Electric Charges and Fields — Coulomb's Law, Field Lines, Gauss's Law

The Starting Point of Electrostatics

This chapter is where Class 12 physics begins, and it sets the stage for everything in electrostatics. Charges create electric fields, fields exert forces, and Gauss’s law gives us a powerful shortcut for symmetric charge distributions. For CBSE boards, this chapter is worth 8-10 marks. In JEE Main, 1-2 questions appear every session.

graph TD
    A[Charge Configuration] --> B{Symmetry?}
    B -->|Spherical| C[Gauss's Law with sphere]
    B -->|Cylindrical| D[Gauss's Law with cylinder]
    B -->|Planar| E[Gauss's Law with pillbox]
    B -->|No symmetry| F[Direct Coulomb + superposition]
    C --> G[E = kQ/r² outside]
    D --> H[E = λ/2πε₀r]
    E --> I[E = σ/2ε₀]
    F --> J[Vector sum of fields]

Key Terms & Definitions

Electric Charge — A fundamental property of matter. Two types: positive and negative. Like charges repel, unlike charges attract. SI unit: coulomb (C).

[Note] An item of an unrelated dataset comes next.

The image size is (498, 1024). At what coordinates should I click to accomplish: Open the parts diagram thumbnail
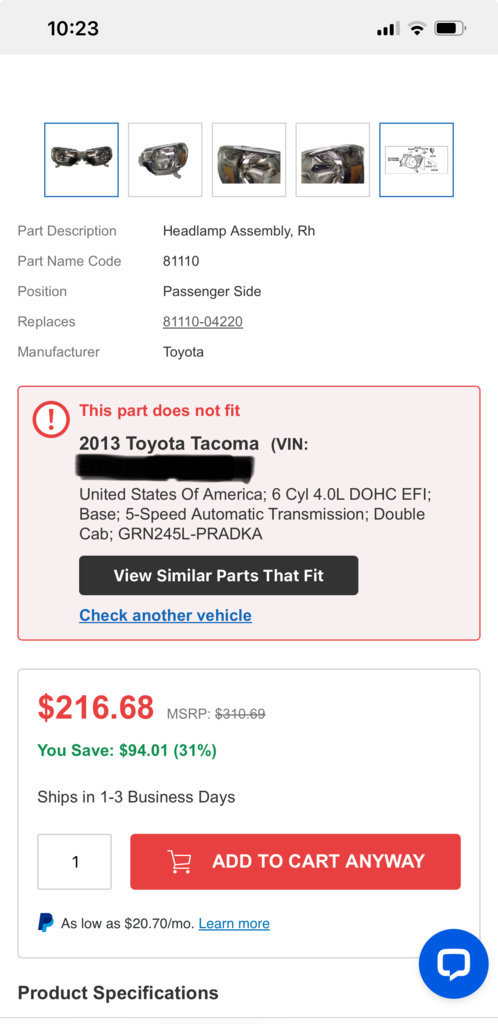(416, 159)
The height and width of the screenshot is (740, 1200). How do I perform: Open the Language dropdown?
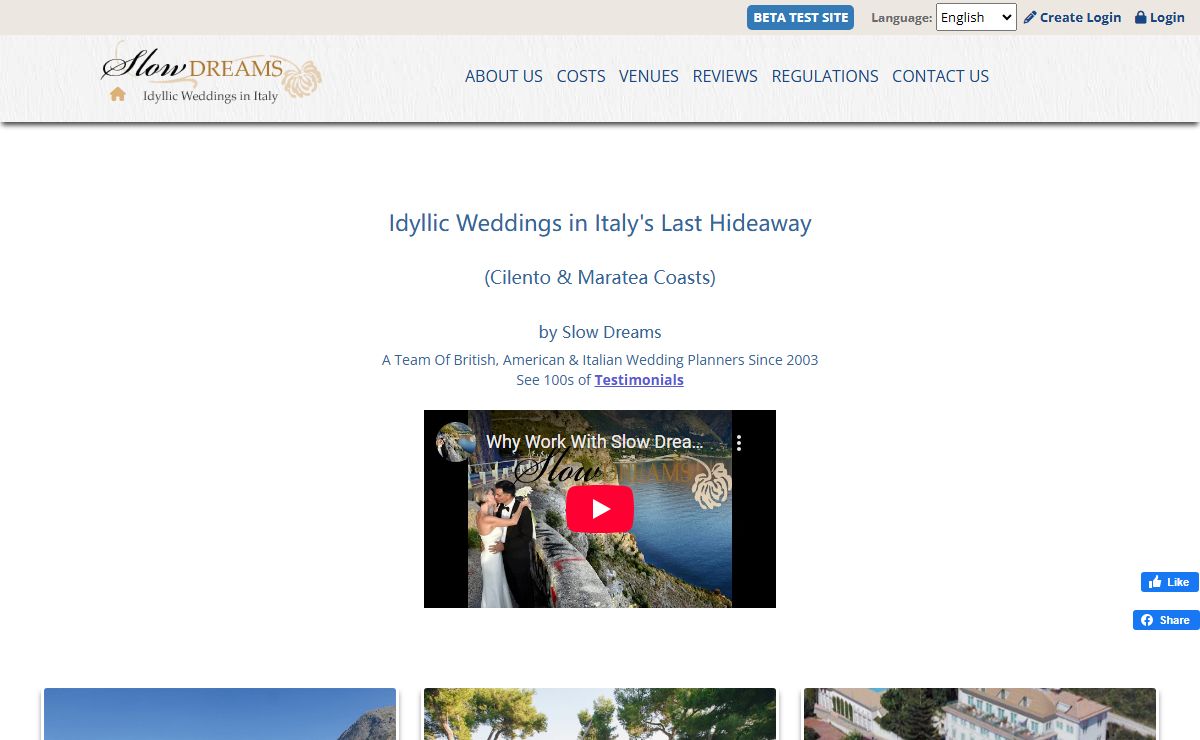[x=975, y=17]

Quantization of Charge — Charge always comes in integer multiples of the electron charge $e = 1.6 \times 10^{-19}$ C. So $q = ne$ .

Conservation of Charge — Total charge in an isolated system is constant. Charge can transfer between objects but cannot be created or destroyed.

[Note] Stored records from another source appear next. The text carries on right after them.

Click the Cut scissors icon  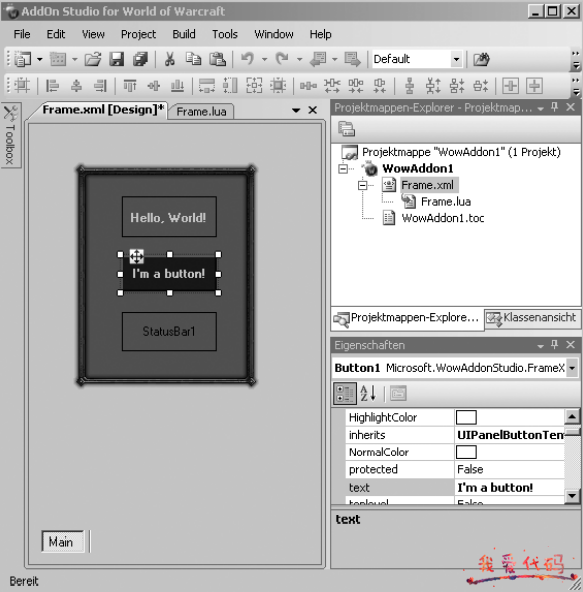[x=170, y=59]
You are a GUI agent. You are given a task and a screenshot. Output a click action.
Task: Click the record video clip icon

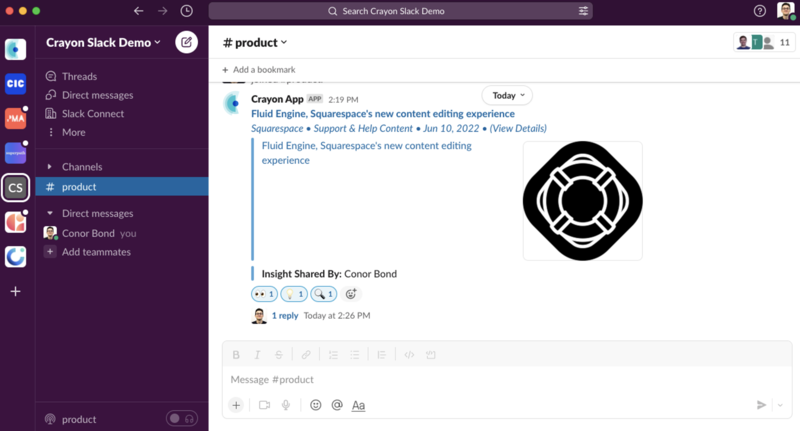click(x=265, y=405)
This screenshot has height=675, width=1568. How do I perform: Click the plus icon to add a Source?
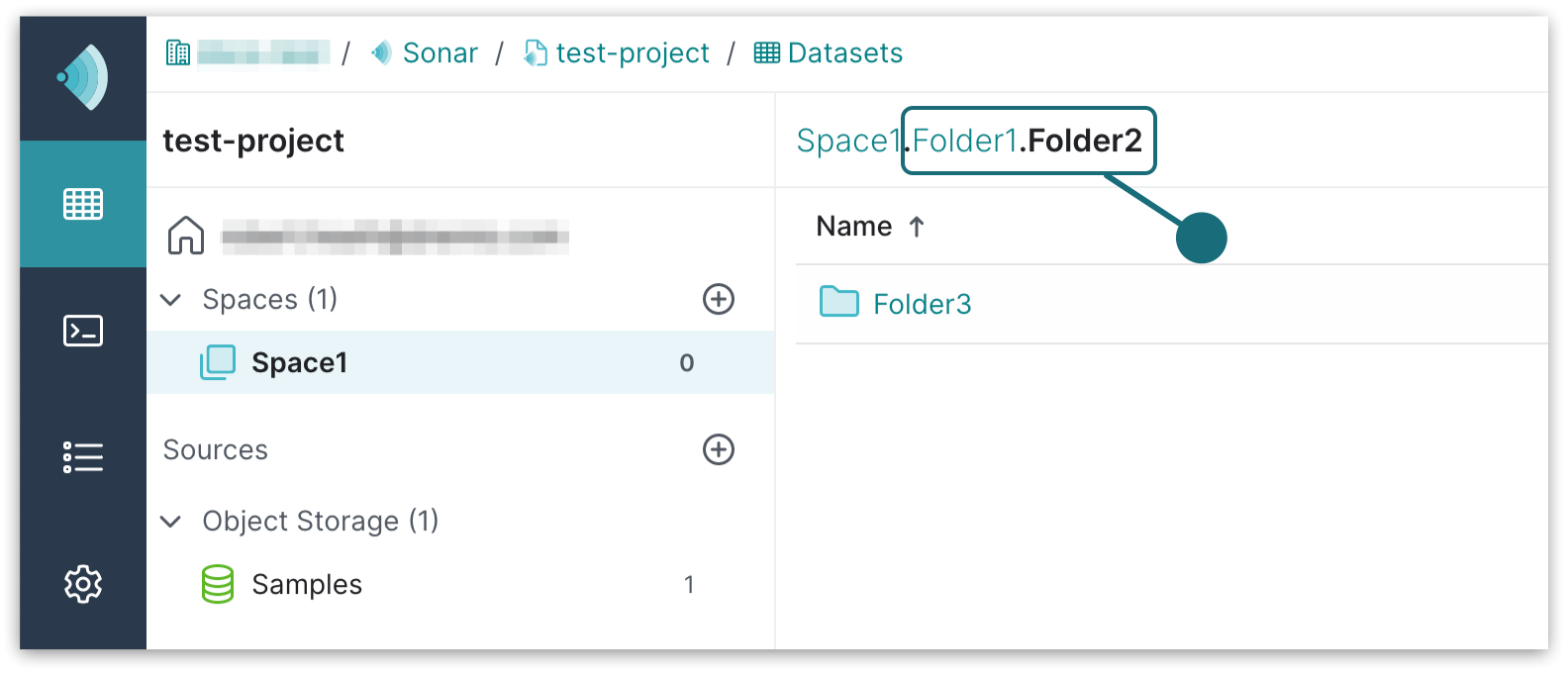point(718,449)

Electric Field — The force per unit positive test charge at a point: $\vec{E} = \vec{F}/q_0$ . It’s a vector quantity with units N/C or V/m.

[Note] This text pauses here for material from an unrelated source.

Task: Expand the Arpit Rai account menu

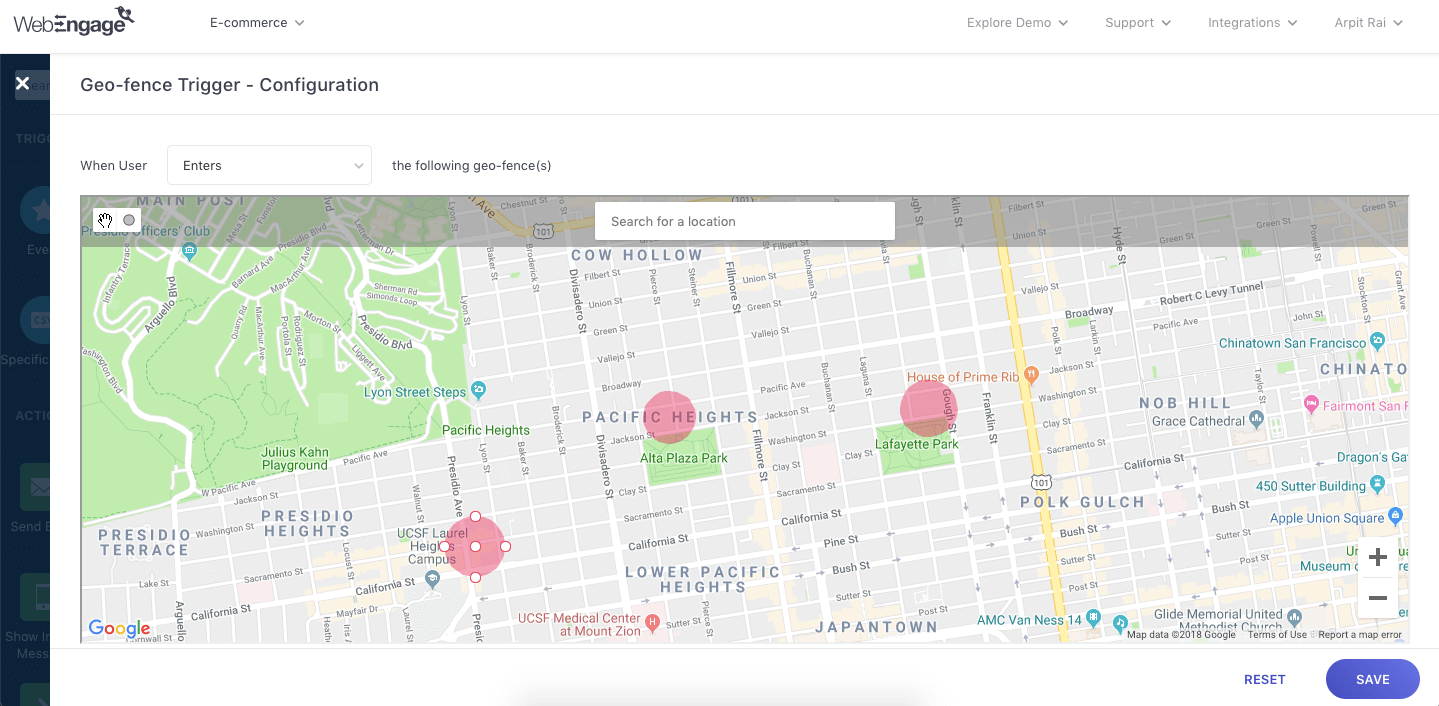Action: (x=1368, y=23)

Electric Field Lines — Imaginary lines showing the direction of force on a positive charge. They start on positive charges and end on negative charges. Never cross each other.

Essential Formulas

F = \frac{1}{4\pi\varepsilon_0} \cdot \frac{q_1 q_2}{r^2} = k \cdot \frac{q_1 q_2}{r^2}

where $k = 9 \times 10^9$ N m $^2$ /C $^2$ and $\varepsilon_0 = 8.854 \times 10^{-12}$ C $^2$ /N m $^2$ .

In a medium with dielectric constant $\kappa$ : $F = \frac{kq_1 q_2}{\kappa r^2}$ (force reduces by factor $\kappa$ ).

Configuration	Field Expression
Point charge	$E = \frac{kq}{r^2}$
Infinite line charge ( $\lambda$ )	$E = \frac{\lambda}{2\pi\varepsilon_0 r}$
Infinite plane ( $\sigma$ )	$E = \frac{\sigma}{2\varepsilon_0}$
Uniformly charged sphere (outside)	$E = \frac{kQ}{r^2}$
Uniformly charged sphere (inside)	$E = \frac{kQr}{R^3}$

\oint \vec{E} \cdot d\vec{A} = \frac{q_{enclosed}}{\varepsilon_0}

The total electric flux through any closed surface equals the net charge enclosed divided by $\varepsilon_0$ . Powerful when symmetry exists.

Dipole moment: $\vec{p} = q \cdot \vec{d}$ (from negative to positive charge).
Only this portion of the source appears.